In that three year period, the largest sum awarded in a single contract -some $929 million- was to a contractor that does not even exist. It is entirely possible that sums have been misreported, and so further research is required. However, while a comma or a dot may have been misplaced in amounts, names of contractors and their tax numbers are less susceptible to mistakes during transcription. Thus, procurement contractor Iker Guarima, tax reference number J-293799005, has no company website, no record in Venezuela's registry of contractors, no online presence of any sort, no track record, and yet it seems to have been awarded by PDVSA, on August 2014, nearly a billion USD for the provision of materials destined for construction of social housing, by yet different contractors of Ministry of Habitat and Housing. Not one of the sources I consulted has any knowledge of Iker Guarima, though the contract raises other issues, such as: why is PDVSA engaged in contracting providers to the Ministry of Habitat and Housing' projects?

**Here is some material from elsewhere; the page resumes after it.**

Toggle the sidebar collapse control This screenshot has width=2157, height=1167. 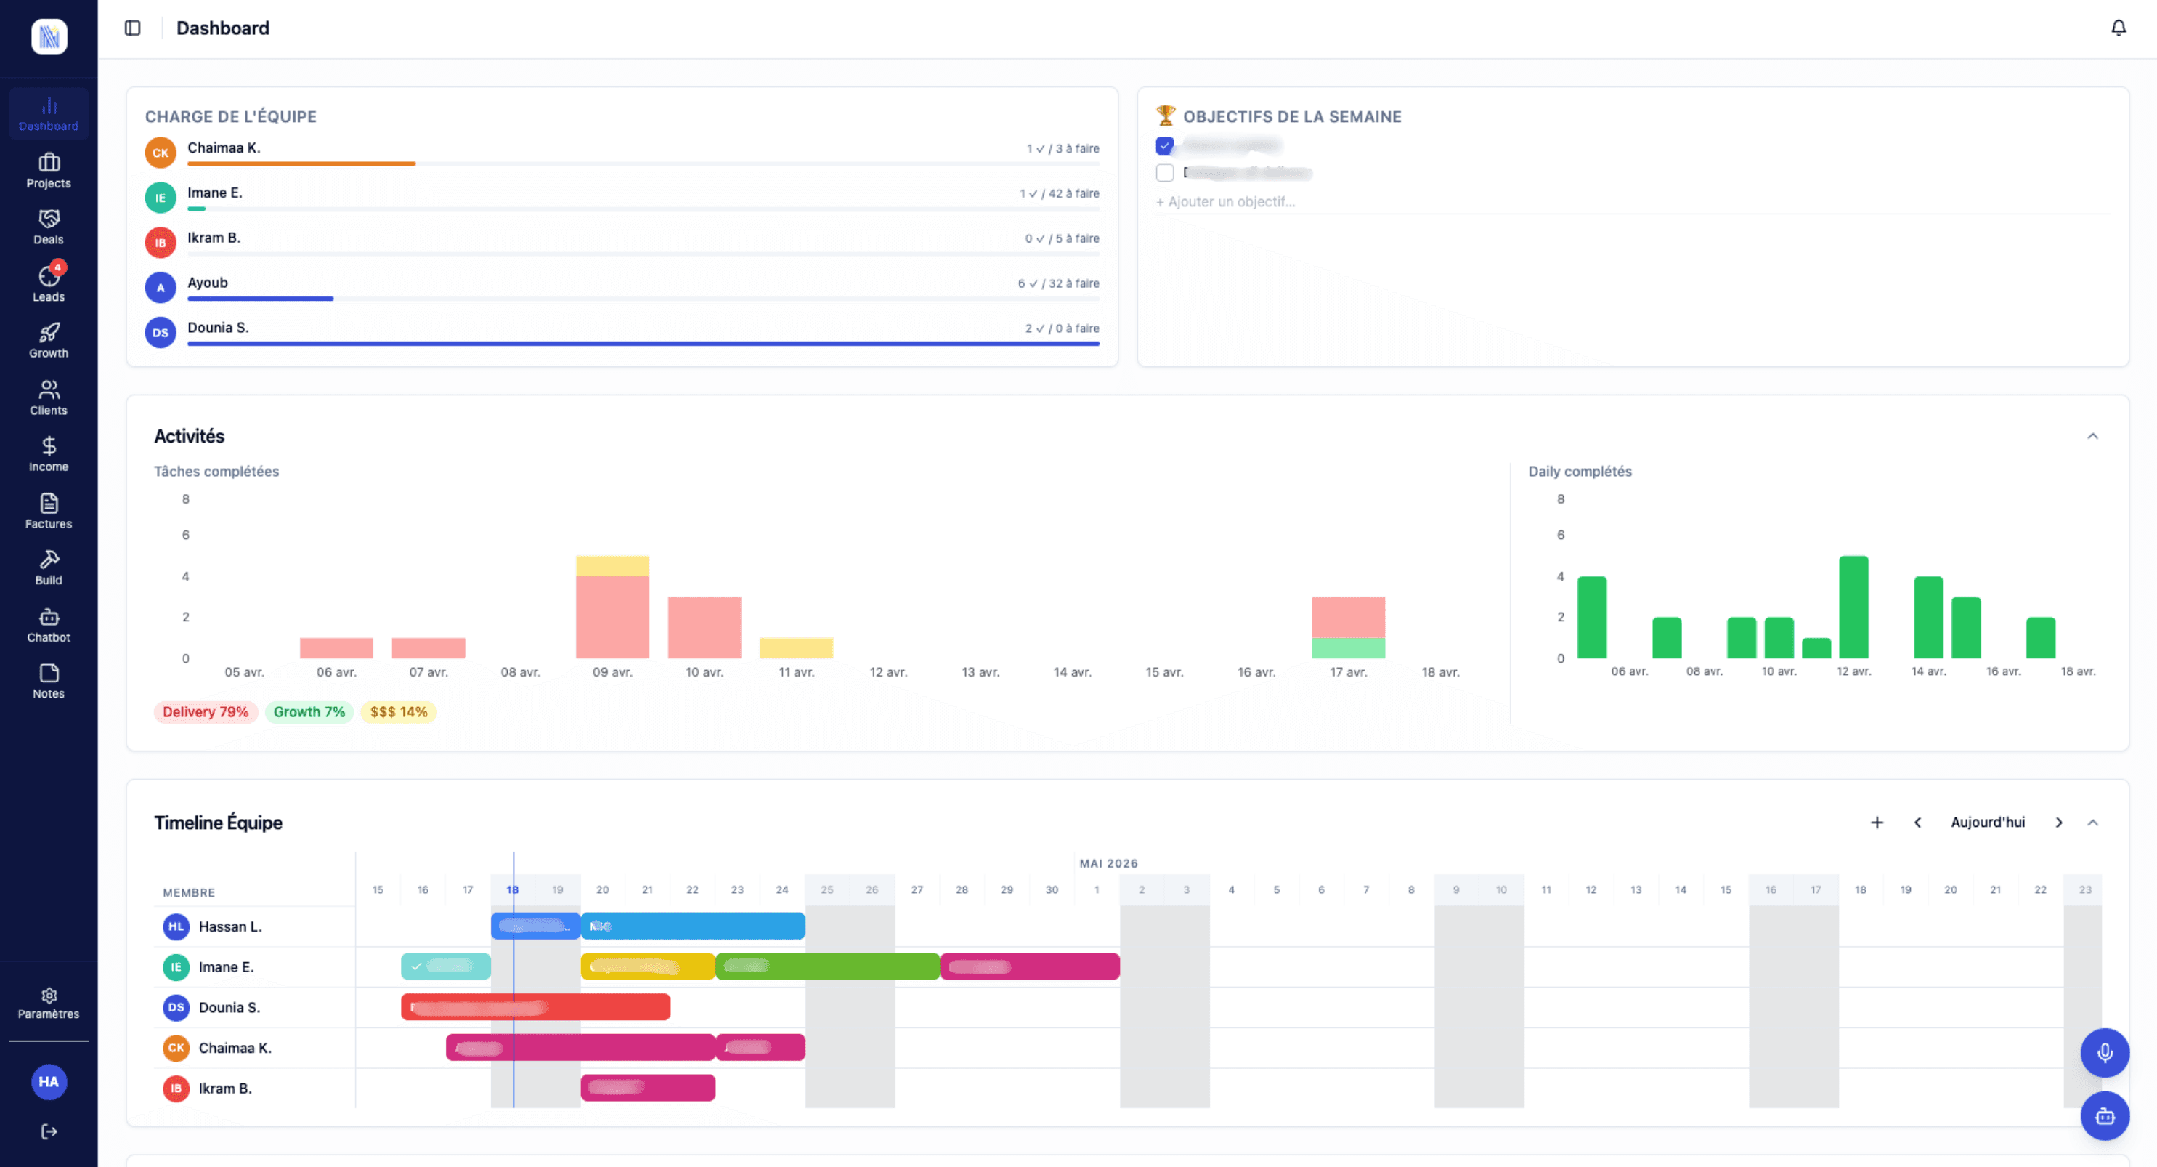pos(133,27)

The third largest contract -$730 million- was given to Constructora INCENTER. This company belongs to a fellow known to readers of this website: Antonio "Tony" Canaves, partner of Colombian "businessman" Alex Saab. Did I mention that Canaves is suspected of involvement in an assassination and has been arrested for drug trafficking?

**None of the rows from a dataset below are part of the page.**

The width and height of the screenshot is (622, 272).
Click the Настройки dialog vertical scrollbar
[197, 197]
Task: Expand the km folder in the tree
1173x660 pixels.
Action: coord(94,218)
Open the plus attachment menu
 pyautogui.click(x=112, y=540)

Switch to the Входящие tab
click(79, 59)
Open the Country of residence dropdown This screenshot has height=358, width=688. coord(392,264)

Then there is the Moschella clan, from Maracaibo (Zulia state). Through different companies (INDUSTRIAS MARITIMAS VENEZOLANA DE CONSTRUCCIONES, ZULIA INDUSTRIAL CONSTRUCTIONS, TIERRA ALTA SISTEMAS DE PRODUCCION and EHCOPEK) the group has managed to get $1.16 billion in the three year period. This Moschella group appears to be associated to one of chavismo's favorite bankers: Victor Vargas from Banco Occidental de Descuento. Mr Vargas himself, also has gotten some $614 million worth of contracts in energy related business, through ENVIRONMENTAL SOLUTIONS DE VENEZUELA, which has gotten many contracts over the years from PDVSA.
The workings of another oil magnate came to light: Gerardo Pantin Shortt, whose companies Cementaciones Petroleras Venezolanas (CPVEN) and SEPESA S.A. got $1.14 billion through 30 contracts. Mr Pantin was in the news today, as the owner of a $12.9 million mansion in Sunset Island, and developer behind a $200 million real estate project in Miami. It would appear that laundering corruption money from Venezuela continues apace in Miami, despite announcements from the U.S. Treasury. Mr Pantin, and associate Oswaldo Cisneros, purchased Maersk barge operations in Venezuela in September 2014. Mr Cisneros is in turn partner of Derwick Associates' Francisco D'Agostino in acquisition through debt-purchasing of a stake in Harvest Natural Resources.
The total amount of contracts awarded by PDVSA in the 2012-2015 period exceeds $30 billion. That's just related to procurement related to PDVSA non-secret operations. For it has to be remembered that, in some instances, non disclosure on the basis of "threats to national security" has been claimed by PDVSA to refuse to hand over contracts information, like in its infamous agreements with Derwick Associates.